Smaltimento fai da te

Potrebbe definirsi smaltimento creativo, ma qui si è passati direttamente al “fai da te” ambientale, con risultati decisamente poco green. A mettere fine all’improvvisata gestione dei rifiuti ci ha pensato la polizia locale di Caltagirone, che ha fermato tre uomini di 51, 29 e 27 anni, tutti del posto. Il gruppetto è accusato di aver trasformato un terreno privato in una sorta di inceneritore abusivo.
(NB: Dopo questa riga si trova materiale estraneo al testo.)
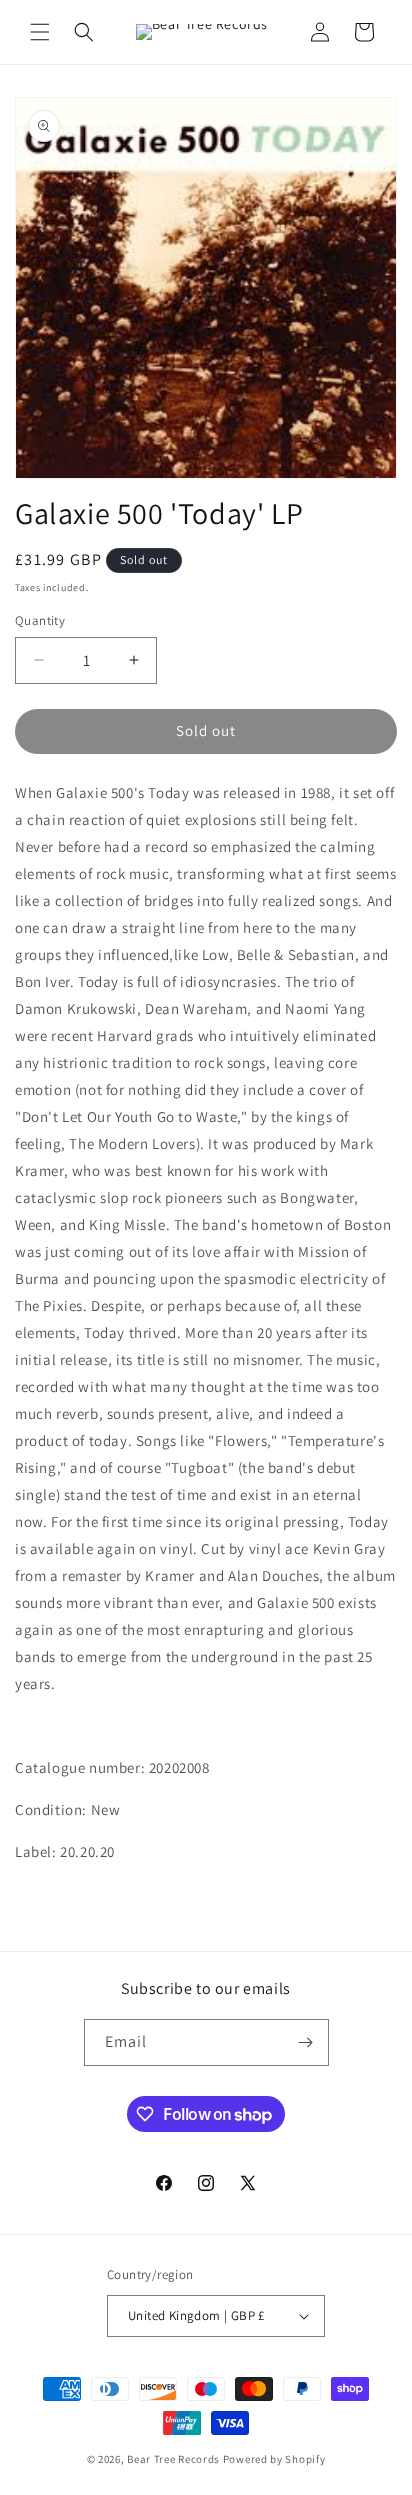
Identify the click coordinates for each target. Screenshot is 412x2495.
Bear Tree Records (173, 2459)
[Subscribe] (306, 2042)
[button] (40, 32)
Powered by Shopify (274, 2459)
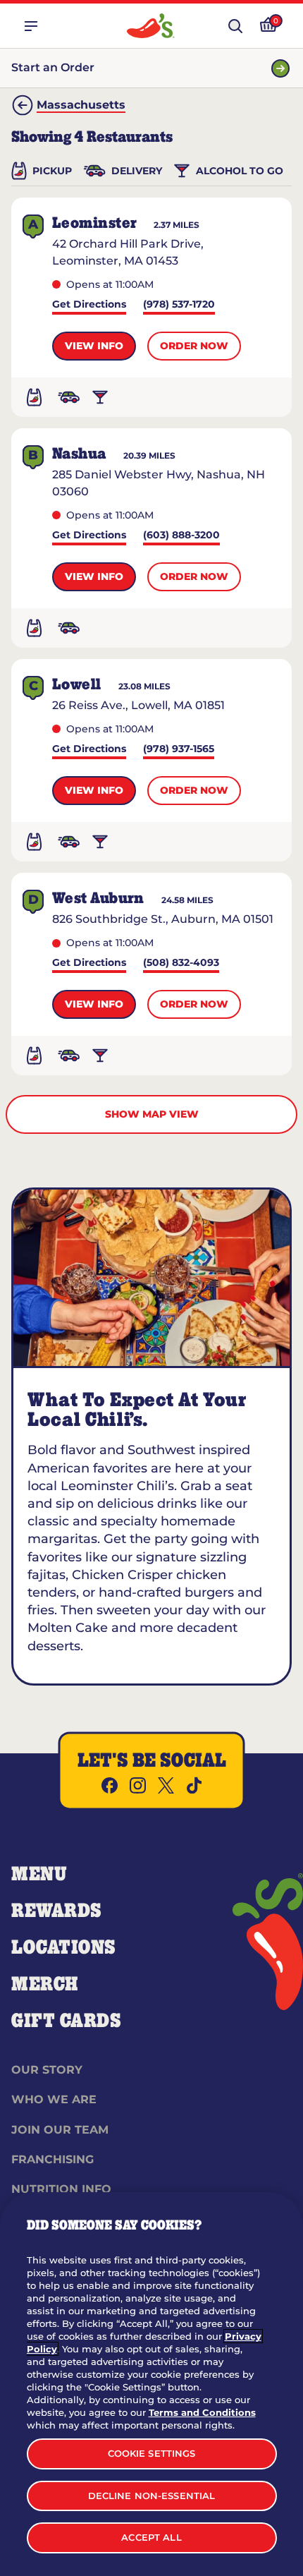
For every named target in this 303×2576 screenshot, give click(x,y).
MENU (39, 1875)
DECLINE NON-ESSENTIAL (152, 2495)
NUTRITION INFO (61, 2189)
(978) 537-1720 (179, 305)
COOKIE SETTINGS (152, 2453)
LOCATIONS (63, 1948)
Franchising (52, 2159)
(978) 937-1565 (178, 749)
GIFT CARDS (66, 2021)
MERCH (44, 1985)
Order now (194, 345)
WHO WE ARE (54, 2099)
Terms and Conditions (202, 2412)
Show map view (152, 1114)
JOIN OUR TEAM (60, 2129)
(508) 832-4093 (181, 963)
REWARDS (56, 1911)
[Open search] (235, 26)
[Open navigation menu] (31, 26)
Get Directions (89, 305)
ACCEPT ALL (151, 2537)
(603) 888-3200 (181, 536)
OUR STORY (46, 2069)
L’operazione non è nata per caso, ma rientra in un piano più ampio con cui gli agenti cercano di arginare il fenomeno. Un malcostume purtroppo diffuso, dell’abbandono e dello smaltimento illegale dei rifiuti. Dopo giorni di osservazioni pazienti, gli investigatori hanno individuato un’area recintata dove finiva di tutto: materiali caricati su un autocarro, scaricati e poi dati alle fiamme senza troppi scrupoli.

L’aiuto arriva dal cielo

A dare una mano non solo appostamenti e pedinamenti, ma anche la tecnologia: un drone ha sorvolato la zona, documentando movimenti e attività sospette. Il momento decisivo è arrivato quando i tre sono stati sorpresi sul fatto, mentre stavano per raggiungere il sito in contrada Costabaira con un nuovo “carico” da smaltire.

In attesa di giudizio

A quel punto, il passo è stato breve: arresto in flagranza e trasferimento ai domiciliari, su disposizione del sostituto procuratore Maria Beatrice Simonetti. Sotto sequestro sono finiti il terreno di circa 4.400 metri quadrati e il mezzo utilizzato per il trasporto dei rifiuti.

Una micro-cooperativa dell’illegalità

Secondo le prime ricostruzioni, i tre si occupavano dell’intero ciclo. Dalla raccolta al trasporto fino alla “soluzione finale”, cioè la combustione sul posto, in un’area riconducibile a uno degli indagati. Le accuse non sono leggere: gestione non autorizzata, trasporto illecito e combustione di rifiuti. Insomma, anche il danno ambientale è da mettere in conto!

Intanto le indagini, coordinate dal comandante Domenico Martino, vanno avanti: non si esclude che dietro questa attività ci sia qualcosa di più ampio. Per ora, però, una certezza c’è: l’idea di risolvere tutto con un fiammifero non ha convinto nessuno, tantomeno le forze dell’ordine. E meno male!